LIBYA: Kadafi chess match a diplomatic draw
The chess encounter in Tripoli between Moammar Kadafi and the president of the World Chess Federation has caused a stir in both the Russian and Libyan news media.
Libyan state television on Monday was showing over and over Monday the odd scene of Kadafi squaring off a day earlier against Kirsan Ilyumzhinov, the international chess czar from Russia.
The somewhat surreal scene of Kadafi mulling his next move as NATO bombers soared overhead and rebels battled government troops close to Tripoli resonated widely among Libya-watchers.
The Libyan leader appeared contemplative in his signature shades, black cap and black cloak as he moved the pieces in what appeared to be a ceremonial room untouched by recent bombing raids.
"Very calm," is how Ilyumzhinov described his opponent, Russia’s Interfax news agency reported.
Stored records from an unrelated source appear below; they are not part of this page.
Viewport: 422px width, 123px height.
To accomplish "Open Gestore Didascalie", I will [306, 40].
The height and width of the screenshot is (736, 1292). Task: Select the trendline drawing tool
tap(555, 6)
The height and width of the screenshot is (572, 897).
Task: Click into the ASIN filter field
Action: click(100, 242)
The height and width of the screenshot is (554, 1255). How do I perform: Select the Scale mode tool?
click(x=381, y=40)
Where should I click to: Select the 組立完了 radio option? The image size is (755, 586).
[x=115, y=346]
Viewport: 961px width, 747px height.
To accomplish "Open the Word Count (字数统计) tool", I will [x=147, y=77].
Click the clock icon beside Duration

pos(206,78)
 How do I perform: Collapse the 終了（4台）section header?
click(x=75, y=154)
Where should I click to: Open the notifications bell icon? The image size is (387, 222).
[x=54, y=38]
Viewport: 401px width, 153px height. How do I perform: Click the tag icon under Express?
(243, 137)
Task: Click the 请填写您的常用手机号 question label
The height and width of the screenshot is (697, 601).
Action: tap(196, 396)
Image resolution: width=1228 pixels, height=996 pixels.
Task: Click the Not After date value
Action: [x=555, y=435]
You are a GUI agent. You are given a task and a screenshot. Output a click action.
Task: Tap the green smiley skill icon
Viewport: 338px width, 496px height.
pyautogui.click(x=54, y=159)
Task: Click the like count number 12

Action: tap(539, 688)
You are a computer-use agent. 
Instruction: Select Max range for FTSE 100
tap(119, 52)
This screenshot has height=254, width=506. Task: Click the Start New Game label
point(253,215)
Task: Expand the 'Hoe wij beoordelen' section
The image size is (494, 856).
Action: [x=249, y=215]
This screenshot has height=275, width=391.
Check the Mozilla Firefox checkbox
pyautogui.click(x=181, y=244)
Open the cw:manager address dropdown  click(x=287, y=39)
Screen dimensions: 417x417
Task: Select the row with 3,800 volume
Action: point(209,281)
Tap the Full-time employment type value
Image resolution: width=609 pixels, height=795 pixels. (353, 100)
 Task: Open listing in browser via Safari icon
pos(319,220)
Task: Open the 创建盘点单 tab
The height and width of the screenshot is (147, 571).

Ilyumzhinov, a long-time chess enthusiast, is a multi-millionaire with his own colorful history, including purported encounters with space aliens and a collection of Rolls-Royce sedans. He has come under fire for his authoritarian tendencies, both in the chess world and in his former position as president of the obscure Russian republic of Kalmykia, a poverty-stricken stretch along the Caspian Sea that Ilyumzhinov has tried to turn into a chess mecca.
The meeting was not in a bunker, he said, but in an administrative building. A photo of Kadafi in his military outfit hung on the wall.
Mikhail Margelov, the Russian president’s special envoy for Africa, told Interfax he had advised the chess federation boss to play white and make a move — e2-e4 — that would serve the purpose of “hinting to Kadafi that he is nearing the endgame."
The match with Ilyumzhinov, alas, ended in a draw.
"He is of course a lot weaker than me, but it was still interesting," Ilyumzhinov told Interfax. "It would not have been diplomatic to beat him, so we agreed to a draw."